* **Dataset entries**
╭──

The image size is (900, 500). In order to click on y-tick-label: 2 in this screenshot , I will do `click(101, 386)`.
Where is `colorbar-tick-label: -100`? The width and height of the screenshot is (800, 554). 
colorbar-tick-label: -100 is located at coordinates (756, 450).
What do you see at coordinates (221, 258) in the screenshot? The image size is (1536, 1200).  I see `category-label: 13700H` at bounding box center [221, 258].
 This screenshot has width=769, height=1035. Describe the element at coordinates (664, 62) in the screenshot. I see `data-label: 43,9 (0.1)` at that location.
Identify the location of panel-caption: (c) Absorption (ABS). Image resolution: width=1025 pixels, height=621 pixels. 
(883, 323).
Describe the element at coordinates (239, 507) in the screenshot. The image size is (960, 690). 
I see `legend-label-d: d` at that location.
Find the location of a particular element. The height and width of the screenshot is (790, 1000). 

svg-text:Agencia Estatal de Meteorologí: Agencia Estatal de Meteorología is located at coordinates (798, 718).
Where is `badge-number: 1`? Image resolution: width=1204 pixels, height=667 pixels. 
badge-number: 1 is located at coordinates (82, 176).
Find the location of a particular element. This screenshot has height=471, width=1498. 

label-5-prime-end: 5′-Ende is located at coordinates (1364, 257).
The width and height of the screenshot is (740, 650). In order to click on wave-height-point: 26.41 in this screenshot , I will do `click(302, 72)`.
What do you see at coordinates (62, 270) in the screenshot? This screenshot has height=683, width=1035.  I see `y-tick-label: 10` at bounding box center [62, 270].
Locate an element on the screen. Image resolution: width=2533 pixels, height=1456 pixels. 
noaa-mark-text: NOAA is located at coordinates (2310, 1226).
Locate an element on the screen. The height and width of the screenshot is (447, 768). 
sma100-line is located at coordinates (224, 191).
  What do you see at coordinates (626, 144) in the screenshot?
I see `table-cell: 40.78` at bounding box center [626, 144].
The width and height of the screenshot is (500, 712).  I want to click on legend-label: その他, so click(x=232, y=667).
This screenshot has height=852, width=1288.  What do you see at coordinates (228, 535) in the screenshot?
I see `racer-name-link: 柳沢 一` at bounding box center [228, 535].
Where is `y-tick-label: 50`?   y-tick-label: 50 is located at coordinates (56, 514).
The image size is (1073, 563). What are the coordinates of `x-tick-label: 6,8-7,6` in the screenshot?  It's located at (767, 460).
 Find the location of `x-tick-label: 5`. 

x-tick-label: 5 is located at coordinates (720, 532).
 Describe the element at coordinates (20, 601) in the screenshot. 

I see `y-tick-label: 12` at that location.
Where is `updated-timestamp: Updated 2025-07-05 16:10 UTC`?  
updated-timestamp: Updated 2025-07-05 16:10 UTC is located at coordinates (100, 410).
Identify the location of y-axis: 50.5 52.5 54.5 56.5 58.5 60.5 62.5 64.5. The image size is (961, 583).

╰──

* **Required action**
Rewrite the data above as a JSON list of strings with one string per line, leaving out blank lines.

* **Response**
[
  "The image size is (900, 500). In order to click on y-tick-label: 2 in this screenshot , I will do `click(101, 386)`.",
  "Where is `colorbar-tick-label: -100`? The width and height of the screenshot is (800, 554). ",
  "colorbar-tick-label: -100 is located at coordinates (756, 450).",
  "What do you see at coordinates (221, 258) in the screenshot? The image size is (1536, 1200).  I see `category-label: 13700H` at bounding box center [221, 258].",
  " This screenshot has width=769, height=1035. Describe the element at coordinates (664, 62) in the screenshot. I see `data-label: 43,9 (0.1)` at that location.",
  "Identify the location of panel-caption: (c) Absorption (ABS). Image resolution: width=1025 pixels, height=621 pixels. ",
  "(883, 323).",
  "Describe the element at coordinates (239, 507) in the screenshot. The image size is (960, 690). ",
  "I see `legend-label-d: d` at that location.",
  "Find the location of a particular element. The height and width of the screenshot is (790, 1000). ",
  "svg-text:Agencia Estatal de Meteorologí: Agencia Estatal de Meteorología is located at coordinates (798, 718).",
  "Where is `badge-number: 1`? Image resolution: width=1204 pixels, height=667 pixels. ",
  "badge-number: 1 is located at coordinates (82, 176).",
  "Find the location of a particular element. This screenshot has height=471, width=1498. ",
  "label-5-prime-end: 5′-Ende is located at coordinates (1364, 257).",
  "The width and height of the screenshot is (740, 650). In order to click on wave-height-point: 26.41 in this screenshot , I will do `click(302, 72)`.",
  "What do you see at coordinates (62, 270) in the screenshot? This screenshot has height=683, width=1035.  I see `y-tick-label: 10` at bounding box center [62, 270].",
  "Locate an element on the screen. Image resolution: width=2533 pixels, height=1456 pixels. ",
  "noaa-mark-text: NOAA is located at coordinates (2310, 1226).",
  "Locate an element on the screen. The height and width of the screenshot is (447, 768). ",
  "sma100-line is located at coordinates (224, 191).",
  "  What do you see at coordinates (626, 144) in the screenshot?",
  "I see `table-cell: 40.78` at bounding box center [626, 144].",
  "The width and height of the screenshot is (500, 712).  I want to click on legend-label: その他, so click(x=232, y=667).",
  "This screenshot has height=852, width=1288.  What do you see at coordinates (228, 535) in the screenshot?",
  "I see `racer-name-link: 柳沢 一` at bounding box center [228, 535].",
  "Where is `y-tick-label: 50`?   y-tick-label: 50 is located at coordinates (56, 514).",
  "The image size is (1073, 563). What are the coordinates of `x-tick-label: 6,8-7,6` in the screenshot?  It's located at (767, 460).",
  " Find the location of `x-tick-label: 5`. ",
  "x-tick-label: 5 is located at coordinates (720, 532).",
  " Describe the element at coordinates (20, 601) in the screenshot. ",
  "I see `y-tick-label: 12` at that location.",
  "Where is `updated-timestamp: Updated 2025-07-05 16:10 UTC`?  ",
  "updated-timestamp: Updated 2025-07-05 16:10 UTC is located at coordinates (100, 410).",
  "Identify the location of y-axis: 50.5 52.5 54.5 56.5 58.5 60.5 62.5 64.5. The image size is (961, 583)."
]